The muted brown color of oak leaves is made from wastes left in those leaves.

Why is so hard to predict when the leaves will be the best and brightest? In short, it depends on the weather.

Warm wet springs, summers that don’t scorch and bright sunny fall days with cool nights all lend to the brilliance of fall color. The degree of visual splendor and leaf vibrancy requires a lot of variables lining up just right. And when they do, the beauty is unparalleled.

Phenology of Fall Foliage

Phenology is the study of the timing of nature. This ranges from the dates that tulips bloom in the spring to the fall migration of Canadian geese. And it definitely includes watching the leaves turn color in the fall.

But scientists have been struggling to find a direct link between later leaf drops and climate change in the U.S. Europe and Asia have been conducting studies that seem to point to later fall foliage. But it’s been a difficult case to prove in the U.S. Part of that reason could be the wildly fluctuating weather from year to year.
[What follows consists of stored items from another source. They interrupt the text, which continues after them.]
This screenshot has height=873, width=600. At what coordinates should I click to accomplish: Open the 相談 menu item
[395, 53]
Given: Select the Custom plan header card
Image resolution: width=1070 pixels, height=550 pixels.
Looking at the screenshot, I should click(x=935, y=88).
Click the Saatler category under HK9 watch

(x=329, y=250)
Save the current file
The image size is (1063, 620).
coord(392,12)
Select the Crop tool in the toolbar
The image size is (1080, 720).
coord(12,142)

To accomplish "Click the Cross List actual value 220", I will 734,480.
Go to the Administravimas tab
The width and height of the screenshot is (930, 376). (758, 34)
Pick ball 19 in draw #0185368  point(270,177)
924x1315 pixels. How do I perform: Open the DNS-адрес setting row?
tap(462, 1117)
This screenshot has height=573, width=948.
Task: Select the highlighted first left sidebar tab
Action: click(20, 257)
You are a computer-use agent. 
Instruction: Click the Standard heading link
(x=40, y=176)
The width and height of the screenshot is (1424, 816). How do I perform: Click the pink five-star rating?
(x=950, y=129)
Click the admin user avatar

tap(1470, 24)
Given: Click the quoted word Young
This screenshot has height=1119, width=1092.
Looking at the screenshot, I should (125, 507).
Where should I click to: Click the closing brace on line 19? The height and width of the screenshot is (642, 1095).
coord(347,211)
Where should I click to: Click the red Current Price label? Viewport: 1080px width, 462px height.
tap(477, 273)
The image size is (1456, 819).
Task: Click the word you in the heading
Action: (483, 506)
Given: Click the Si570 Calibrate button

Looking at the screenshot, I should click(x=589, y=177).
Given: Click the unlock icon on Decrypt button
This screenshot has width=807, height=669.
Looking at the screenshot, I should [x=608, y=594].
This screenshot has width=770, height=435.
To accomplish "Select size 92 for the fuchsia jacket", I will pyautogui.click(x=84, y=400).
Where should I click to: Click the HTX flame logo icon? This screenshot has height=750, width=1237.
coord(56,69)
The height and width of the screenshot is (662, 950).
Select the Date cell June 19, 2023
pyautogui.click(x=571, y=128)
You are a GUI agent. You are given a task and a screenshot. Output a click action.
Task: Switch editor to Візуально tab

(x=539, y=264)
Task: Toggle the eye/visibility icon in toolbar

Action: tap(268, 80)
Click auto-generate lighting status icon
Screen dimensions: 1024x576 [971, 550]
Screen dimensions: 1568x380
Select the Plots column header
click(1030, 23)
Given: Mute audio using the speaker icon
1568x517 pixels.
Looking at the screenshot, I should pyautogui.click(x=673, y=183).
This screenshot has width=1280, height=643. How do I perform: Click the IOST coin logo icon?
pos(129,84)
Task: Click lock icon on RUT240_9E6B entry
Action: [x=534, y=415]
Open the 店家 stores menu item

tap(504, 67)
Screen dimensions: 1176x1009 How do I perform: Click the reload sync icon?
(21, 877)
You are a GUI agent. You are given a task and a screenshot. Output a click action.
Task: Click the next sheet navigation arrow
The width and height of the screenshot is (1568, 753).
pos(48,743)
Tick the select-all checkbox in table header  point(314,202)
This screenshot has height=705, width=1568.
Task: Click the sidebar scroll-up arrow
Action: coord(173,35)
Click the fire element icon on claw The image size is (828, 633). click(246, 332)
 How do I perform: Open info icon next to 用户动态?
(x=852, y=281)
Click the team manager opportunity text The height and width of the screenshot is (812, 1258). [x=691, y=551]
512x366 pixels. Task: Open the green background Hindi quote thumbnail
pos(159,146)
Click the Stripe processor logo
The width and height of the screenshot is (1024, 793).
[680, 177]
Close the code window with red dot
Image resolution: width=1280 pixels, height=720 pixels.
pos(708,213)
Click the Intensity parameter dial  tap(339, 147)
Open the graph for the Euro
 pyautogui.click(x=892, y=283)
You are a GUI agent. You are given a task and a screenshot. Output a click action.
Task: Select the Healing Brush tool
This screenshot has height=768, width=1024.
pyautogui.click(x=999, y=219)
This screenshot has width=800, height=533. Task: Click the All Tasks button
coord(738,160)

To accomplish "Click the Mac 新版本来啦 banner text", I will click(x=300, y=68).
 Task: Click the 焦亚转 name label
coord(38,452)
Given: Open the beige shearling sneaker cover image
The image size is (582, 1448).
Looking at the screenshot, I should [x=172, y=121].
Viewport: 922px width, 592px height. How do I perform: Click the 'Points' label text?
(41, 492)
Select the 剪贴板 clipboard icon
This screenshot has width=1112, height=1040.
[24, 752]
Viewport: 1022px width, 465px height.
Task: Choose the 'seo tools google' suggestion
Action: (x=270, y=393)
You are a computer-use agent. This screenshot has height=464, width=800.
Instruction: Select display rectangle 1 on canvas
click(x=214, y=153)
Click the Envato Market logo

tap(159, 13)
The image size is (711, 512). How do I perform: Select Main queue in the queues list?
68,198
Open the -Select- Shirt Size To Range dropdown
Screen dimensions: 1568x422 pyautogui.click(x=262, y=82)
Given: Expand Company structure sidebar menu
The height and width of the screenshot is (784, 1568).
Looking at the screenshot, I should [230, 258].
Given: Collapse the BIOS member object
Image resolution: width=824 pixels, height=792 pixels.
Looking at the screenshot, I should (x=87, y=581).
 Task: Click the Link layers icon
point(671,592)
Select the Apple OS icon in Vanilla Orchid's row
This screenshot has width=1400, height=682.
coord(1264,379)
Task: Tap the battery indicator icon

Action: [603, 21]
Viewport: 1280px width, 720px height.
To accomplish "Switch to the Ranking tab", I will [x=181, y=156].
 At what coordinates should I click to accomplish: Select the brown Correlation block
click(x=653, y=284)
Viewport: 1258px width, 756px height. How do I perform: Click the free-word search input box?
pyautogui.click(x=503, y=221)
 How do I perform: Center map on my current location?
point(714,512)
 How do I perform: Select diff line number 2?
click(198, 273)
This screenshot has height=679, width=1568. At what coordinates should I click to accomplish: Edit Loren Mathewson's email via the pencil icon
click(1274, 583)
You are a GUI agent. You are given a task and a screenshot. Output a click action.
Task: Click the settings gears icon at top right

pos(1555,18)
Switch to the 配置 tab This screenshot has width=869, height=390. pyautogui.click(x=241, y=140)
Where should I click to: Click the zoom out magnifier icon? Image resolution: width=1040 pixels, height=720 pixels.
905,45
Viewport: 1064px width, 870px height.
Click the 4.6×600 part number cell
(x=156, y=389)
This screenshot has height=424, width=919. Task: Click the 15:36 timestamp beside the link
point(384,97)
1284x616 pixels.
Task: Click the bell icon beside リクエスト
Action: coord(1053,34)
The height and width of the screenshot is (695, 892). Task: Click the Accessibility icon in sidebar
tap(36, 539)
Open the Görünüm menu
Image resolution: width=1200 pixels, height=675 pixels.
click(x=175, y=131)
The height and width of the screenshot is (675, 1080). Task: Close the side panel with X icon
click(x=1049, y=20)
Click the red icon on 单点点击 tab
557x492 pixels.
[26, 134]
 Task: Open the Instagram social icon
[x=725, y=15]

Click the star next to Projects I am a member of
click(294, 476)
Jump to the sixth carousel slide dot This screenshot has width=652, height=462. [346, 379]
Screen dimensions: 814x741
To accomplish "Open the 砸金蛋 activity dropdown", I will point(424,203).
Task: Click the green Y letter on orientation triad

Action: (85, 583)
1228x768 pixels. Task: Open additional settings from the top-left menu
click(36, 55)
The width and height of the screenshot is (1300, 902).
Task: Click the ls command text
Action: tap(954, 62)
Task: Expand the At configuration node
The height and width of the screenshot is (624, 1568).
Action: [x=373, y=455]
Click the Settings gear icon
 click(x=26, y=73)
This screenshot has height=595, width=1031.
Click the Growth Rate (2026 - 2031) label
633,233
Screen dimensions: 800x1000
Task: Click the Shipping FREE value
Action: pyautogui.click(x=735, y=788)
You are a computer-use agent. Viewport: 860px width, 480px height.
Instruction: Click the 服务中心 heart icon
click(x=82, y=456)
A wet spring, followed by the deluge of Hurricane Irene, a mind-summer drought and normal-ish fall have trees in New England all confused. Some tree leaves are bypassing fall colors, turning brown and dropping early. Some plant biologists believe that’s due to a fungus that relished the wetness and took hold.

Those factors make identifying long term trends difficult at best.

Several organizations are enlisting the help of the public to collect data in hopes of finding the signal for such change in the noise or fluctuating weather.

According to the Wall Street Journal:

“There are signs everywhere that things are changing — how is the question. Some species are being affected while others are not,” said Esperanza Stancioff of the University of Maine cooperative extension and Maine Sea Grant, who has trained 195 citizen scientists to enter data online in her “Signs of the Season” phenology project.

To assist both backyard observers and researchers alike, the National Phenology Network has spent the last four years coming up with standards to be used by observers in reporting foliage color changes. Final tweaks on the uniform reporting standards should be completed in a few weeks, Weltzin said.

Another part of the effort to study climate change through the lens of fall foliage is being conducted from space by the U.S. Geological Survey utilizing satellites from NASA and the National Oceanic and Atmospheric Administration.

Right now, the effort is focused on Shenandoah National Park in Virginia, where scientists are attempting to understand the factors that go into the metrics to ensure proper analysis of the photos taken from above, said John W. Jones, a research geographer with the USGS outside of Washington, D.C.